# Problem set
1. Translate the sentence "Typically, the weather was fine both before and after the race." from the blog post about the Vuelta al Pais Vasco into Spanish.
2. In the blog post about the Vuelta al Pais Vasco, what is the usual price per head of the restaurants' midday menus?

# Document section
Sadly once again we’re not down in the Basque Country enjoying bike racing though at least I get to watch this year’s race on the television. Indeed, thanks to my beloved’s broken, hip, pressure of work and Covid, the last edition we saw was (unbelievably) 2016! Here’s what happened.
Despite the wet and windy weather we had a great time watching the Vuelta al Pais Vasco. Typically, the weather was fine both before and after the race.
With this year’s race falling after Easter, I thought I’d have no problem booking our usual hotel in Getaria.
Sadly, there was no room at the inn and I had to look elsewhere. That’ll teach me to give it glowing reviews on booking.com! Instead, I decided to head for the hills and picked a hotel slap bang in the middle of the race’s parcours. My beloved said I’d found possibly the wettest spot in the entire Basque country – no mean feat! However, he also agreed it was a wonderfully relaxing place with a fabulous restaurant and great WiFi.
We typically go the start and finish of all the stages but this year there was no WiFi available in any of the press rooms which posed rather an issue for us. On the wetter stages, we watched the riders set off, found somewhere for lunch and then headed back to the hotel to work, and watched the stage conclusion on the television. Usually, we eat lunch in the press room but the lavish pintxos buffets were much more modest this year. I like to think that savings made on the press pack were expended on better safety measures for the riders.
In any event, it gave us an opportunity to try out a number of restaurants’ midday menus which are typically 11-15 euros per head for three courses, including wine, water and coffee. I fared well – though I often had to skip dessert – with plenty of mixed vegetable platters, salads and assorted fish dishes. I even found a restaurant in Lesaka which served a quinoa salad!

# Data for review
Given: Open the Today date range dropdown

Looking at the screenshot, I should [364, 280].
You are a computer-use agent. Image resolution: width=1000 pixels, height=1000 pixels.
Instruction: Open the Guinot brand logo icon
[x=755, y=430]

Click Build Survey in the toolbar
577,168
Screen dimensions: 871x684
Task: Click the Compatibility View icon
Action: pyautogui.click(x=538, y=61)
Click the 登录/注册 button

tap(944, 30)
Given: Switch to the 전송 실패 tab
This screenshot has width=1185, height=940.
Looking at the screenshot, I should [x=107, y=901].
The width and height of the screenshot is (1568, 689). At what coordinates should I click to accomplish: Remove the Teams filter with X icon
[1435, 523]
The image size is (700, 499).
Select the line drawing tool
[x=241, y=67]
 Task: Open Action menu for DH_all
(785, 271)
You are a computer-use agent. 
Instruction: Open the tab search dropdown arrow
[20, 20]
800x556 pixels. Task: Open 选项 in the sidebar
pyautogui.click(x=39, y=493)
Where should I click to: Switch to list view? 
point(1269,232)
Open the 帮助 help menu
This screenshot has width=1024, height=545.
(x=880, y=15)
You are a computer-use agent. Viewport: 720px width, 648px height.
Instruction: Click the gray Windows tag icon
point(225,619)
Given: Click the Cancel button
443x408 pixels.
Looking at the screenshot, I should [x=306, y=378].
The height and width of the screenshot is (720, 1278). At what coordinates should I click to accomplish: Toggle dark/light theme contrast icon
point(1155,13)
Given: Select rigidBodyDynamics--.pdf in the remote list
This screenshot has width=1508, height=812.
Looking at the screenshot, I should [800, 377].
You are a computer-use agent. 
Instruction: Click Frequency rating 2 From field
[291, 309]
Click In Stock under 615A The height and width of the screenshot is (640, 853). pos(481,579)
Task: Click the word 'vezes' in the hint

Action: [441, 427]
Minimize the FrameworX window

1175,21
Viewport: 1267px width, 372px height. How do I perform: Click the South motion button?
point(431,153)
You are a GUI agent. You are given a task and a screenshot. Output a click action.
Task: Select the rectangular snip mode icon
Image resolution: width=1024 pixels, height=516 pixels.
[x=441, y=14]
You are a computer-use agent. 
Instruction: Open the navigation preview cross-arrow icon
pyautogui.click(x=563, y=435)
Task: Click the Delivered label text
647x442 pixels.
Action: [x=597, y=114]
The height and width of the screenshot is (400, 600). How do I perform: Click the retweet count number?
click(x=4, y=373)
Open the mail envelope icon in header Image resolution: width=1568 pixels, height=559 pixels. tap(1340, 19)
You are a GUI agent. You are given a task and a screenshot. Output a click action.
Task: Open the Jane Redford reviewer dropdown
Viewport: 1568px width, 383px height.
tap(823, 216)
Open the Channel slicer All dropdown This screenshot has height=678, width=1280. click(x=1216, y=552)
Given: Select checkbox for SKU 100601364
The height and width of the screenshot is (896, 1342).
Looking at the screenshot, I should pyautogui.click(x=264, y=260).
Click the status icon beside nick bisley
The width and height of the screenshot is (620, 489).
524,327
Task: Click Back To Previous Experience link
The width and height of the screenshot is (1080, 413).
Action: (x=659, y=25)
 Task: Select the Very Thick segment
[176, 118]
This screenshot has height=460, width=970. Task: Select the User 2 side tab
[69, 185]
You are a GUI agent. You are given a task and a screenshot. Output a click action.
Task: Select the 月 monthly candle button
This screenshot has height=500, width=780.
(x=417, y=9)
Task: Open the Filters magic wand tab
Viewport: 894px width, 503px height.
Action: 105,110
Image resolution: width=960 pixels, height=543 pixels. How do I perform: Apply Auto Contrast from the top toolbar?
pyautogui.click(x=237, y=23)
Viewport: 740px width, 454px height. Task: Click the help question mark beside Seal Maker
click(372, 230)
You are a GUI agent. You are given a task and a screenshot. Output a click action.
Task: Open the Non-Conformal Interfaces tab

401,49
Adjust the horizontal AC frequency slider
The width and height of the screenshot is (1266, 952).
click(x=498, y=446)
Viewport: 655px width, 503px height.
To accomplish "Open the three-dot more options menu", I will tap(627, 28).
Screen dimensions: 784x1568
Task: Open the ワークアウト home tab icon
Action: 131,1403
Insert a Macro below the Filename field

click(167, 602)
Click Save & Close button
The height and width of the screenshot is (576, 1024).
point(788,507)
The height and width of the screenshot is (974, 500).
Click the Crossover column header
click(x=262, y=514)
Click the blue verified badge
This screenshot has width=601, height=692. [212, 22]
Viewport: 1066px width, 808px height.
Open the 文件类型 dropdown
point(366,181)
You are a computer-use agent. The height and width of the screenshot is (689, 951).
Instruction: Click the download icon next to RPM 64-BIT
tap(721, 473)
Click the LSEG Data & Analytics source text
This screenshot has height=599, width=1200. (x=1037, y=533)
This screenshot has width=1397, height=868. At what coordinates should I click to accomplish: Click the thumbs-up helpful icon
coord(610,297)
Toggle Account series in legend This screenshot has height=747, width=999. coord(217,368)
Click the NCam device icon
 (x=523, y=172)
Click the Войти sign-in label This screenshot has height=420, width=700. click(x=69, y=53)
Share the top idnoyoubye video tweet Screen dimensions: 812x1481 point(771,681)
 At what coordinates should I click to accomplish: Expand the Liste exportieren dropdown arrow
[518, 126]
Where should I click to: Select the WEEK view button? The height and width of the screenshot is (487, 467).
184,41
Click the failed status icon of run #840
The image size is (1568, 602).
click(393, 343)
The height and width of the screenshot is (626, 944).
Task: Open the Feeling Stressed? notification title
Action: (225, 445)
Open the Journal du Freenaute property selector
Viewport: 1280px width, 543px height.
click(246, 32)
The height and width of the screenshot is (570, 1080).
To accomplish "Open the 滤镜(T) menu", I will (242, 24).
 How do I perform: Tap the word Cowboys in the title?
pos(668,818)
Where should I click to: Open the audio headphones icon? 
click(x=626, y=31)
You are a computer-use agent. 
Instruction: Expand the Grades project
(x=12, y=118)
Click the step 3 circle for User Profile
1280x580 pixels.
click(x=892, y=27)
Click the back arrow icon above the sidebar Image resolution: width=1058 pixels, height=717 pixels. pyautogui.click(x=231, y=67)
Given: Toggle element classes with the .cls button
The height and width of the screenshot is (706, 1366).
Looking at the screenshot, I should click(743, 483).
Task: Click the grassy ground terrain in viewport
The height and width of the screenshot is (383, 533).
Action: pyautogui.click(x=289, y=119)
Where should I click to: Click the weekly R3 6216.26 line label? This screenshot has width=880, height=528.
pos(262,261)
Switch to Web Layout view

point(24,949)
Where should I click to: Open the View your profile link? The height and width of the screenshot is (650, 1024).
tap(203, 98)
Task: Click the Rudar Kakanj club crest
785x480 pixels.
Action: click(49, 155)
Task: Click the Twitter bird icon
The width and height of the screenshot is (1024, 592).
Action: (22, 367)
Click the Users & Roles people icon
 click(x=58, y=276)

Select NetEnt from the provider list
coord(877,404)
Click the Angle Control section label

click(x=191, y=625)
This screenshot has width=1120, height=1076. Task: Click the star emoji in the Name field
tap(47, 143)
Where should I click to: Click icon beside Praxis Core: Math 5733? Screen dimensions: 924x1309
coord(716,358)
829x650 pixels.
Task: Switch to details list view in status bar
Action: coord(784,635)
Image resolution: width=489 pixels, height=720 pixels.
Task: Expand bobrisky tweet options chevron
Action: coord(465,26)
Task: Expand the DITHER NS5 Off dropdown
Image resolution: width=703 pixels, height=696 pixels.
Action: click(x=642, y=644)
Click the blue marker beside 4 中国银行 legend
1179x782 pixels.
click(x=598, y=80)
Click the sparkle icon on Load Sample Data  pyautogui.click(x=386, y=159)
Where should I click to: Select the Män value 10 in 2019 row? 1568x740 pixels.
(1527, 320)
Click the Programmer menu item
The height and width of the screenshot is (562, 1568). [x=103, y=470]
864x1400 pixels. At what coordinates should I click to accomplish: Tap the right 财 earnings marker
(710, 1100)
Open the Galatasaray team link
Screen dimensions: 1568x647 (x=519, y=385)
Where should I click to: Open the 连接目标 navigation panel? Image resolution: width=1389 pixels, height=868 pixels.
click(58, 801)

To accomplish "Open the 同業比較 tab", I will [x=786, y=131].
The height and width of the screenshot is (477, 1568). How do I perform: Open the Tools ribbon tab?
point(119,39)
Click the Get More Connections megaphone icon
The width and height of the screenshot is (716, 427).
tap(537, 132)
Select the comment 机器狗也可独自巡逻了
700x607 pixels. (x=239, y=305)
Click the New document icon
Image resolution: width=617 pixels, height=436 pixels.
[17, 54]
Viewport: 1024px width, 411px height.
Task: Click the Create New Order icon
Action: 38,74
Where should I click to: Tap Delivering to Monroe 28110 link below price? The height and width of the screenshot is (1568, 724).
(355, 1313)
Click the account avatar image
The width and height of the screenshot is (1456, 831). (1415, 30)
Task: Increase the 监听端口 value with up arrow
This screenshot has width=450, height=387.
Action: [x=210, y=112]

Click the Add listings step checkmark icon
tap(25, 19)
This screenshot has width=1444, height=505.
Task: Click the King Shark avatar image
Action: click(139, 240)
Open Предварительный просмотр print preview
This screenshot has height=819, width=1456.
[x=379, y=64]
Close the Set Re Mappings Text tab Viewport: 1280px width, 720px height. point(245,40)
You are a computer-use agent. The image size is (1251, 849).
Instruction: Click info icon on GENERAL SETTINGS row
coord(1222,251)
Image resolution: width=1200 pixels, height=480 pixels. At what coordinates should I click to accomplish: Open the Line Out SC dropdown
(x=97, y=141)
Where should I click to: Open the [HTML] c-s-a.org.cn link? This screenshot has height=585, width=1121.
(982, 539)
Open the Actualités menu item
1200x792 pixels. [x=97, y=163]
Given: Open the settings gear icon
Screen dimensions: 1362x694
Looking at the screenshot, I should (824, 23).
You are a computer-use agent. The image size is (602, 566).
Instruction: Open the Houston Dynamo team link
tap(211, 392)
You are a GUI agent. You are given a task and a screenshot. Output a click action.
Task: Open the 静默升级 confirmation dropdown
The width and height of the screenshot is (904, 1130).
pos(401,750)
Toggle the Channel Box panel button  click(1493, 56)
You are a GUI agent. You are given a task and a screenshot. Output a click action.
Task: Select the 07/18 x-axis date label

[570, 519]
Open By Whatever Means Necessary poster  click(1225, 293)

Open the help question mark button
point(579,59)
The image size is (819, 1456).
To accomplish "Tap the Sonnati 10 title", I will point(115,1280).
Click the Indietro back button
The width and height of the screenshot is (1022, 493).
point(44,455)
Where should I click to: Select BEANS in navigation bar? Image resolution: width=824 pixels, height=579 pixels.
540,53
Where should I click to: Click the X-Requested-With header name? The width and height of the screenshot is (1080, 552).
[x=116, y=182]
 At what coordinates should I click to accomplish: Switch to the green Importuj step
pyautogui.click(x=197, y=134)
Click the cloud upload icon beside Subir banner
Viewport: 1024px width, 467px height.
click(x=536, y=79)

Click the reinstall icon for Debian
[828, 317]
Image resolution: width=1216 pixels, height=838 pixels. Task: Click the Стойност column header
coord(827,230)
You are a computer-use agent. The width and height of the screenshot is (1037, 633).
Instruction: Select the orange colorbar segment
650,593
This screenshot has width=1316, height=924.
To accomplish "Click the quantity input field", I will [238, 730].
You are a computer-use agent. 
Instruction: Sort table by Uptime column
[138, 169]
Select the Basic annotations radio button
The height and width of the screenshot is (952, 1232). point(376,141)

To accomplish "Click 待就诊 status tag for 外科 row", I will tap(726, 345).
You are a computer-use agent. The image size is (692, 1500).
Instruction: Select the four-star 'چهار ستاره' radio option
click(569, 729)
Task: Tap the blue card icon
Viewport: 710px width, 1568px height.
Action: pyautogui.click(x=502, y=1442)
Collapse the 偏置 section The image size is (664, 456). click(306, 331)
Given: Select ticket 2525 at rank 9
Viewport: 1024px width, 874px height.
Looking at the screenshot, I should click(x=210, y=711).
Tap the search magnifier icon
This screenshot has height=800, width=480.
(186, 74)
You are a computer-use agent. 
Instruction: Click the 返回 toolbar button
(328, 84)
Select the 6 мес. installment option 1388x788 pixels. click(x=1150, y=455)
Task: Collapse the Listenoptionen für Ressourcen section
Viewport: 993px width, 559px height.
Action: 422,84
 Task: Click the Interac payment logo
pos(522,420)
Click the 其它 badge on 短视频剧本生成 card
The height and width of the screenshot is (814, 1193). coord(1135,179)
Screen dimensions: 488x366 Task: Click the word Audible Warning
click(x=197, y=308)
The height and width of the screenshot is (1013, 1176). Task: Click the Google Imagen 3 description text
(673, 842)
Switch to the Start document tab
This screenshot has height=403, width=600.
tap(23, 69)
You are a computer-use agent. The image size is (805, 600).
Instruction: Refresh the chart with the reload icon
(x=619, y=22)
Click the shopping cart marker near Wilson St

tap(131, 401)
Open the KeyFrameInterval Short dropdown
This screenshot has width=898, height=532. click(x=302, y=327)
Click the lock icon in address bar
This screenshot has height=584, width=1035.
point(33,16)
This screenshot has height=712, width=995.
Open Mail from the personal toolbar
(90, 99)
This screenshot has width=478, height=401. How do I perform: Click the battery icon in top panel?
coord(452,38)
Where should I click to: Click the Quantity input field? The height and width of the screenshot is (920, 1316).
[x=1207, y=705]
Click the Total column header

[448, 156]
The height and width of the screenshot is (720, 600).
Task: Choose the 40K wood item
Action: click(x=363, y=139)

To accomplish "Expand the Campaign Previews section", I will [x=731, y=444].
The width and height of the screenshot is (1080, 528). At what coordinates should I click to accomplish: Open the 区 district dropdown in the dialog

# Solved problems
1. Como de costumbre, el tiempo fue bueno tanto antes como después de la carrera.

2. They typically cost 11-15 euros per head for three courses, including wine, water and coffee.